The phenomenon when the inside of a car gets really very hot, much hotter than the outside, is known as the greenhouse effect.
In simplest of terms, the air inside heats up, but the car is sealed (windows closed) and there is nowhere for the air to escape. Actually everything is heated by sunlight, but things outside the car are cooled off by the outside air. Inside the car, the air is trapped, so it heats up to the same temperature as the car.
According to a research, when temperatures outside range from 27oC to 37oC, the temperature inside a car parked in direct sunlight can quickly climb up to 70oC, which is lethal. Even on a relatively cool day, the temperature inside a parked car can quickly spike to life-threatening levels if the sun is out.
Never leave anyone, especially children in a parked car when the outside temperature is above 25oC, not even for a quick errand. If possible, or if some adult is in the car, leave the air-conditioner on.
For pet animals it’s even more dangerous, as dogs and cats can’t sweat like humans, so they pant to lower their body temperature.
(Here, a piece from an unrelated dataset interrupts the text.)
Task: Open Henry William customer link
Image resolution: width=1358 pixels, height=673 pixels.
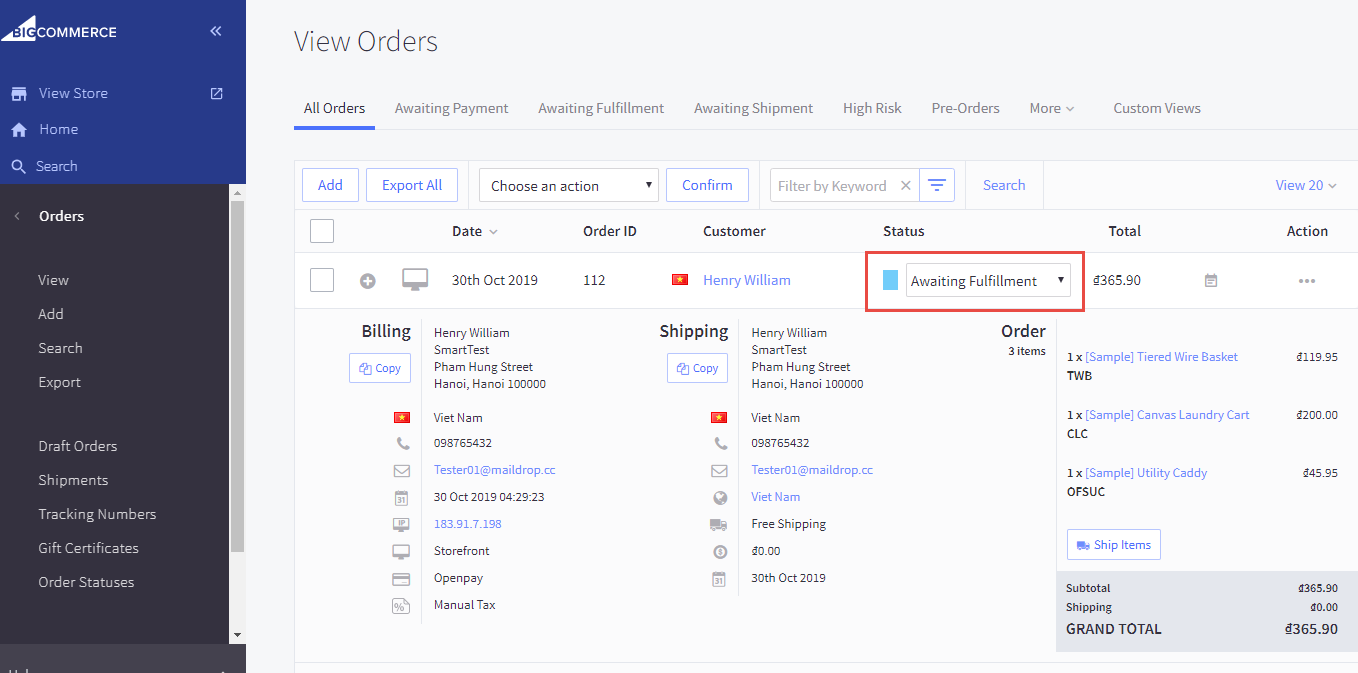Action: coord(746,280)
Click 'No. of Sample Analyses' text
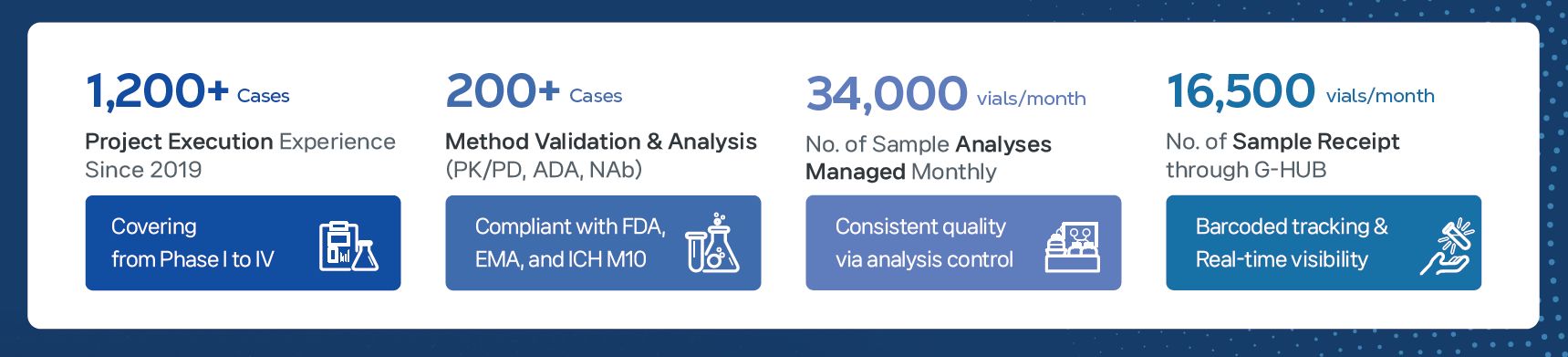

If they’re inside a car, recycling very hot air, panting gives no relief, and heat stroke can happen quickly.
Things to remember:
- Even with temperatures under 20oC, your car can heat up to well above 44o
- A child’s body temperature can rise up to five times faster than an adult’s.
- Heatstroke can happen when the outside temperature is as low as 15o
- A child can die when his/ her temperature reaches 107o
- Heatstroke fatalities can occur even in vehicles parked in shaded areas and when the air temperature is around 28o
- On a normal 28oC day, temperatures inside a vehicle (parked under sunlight) can reach deadly levels in just 15 minutes.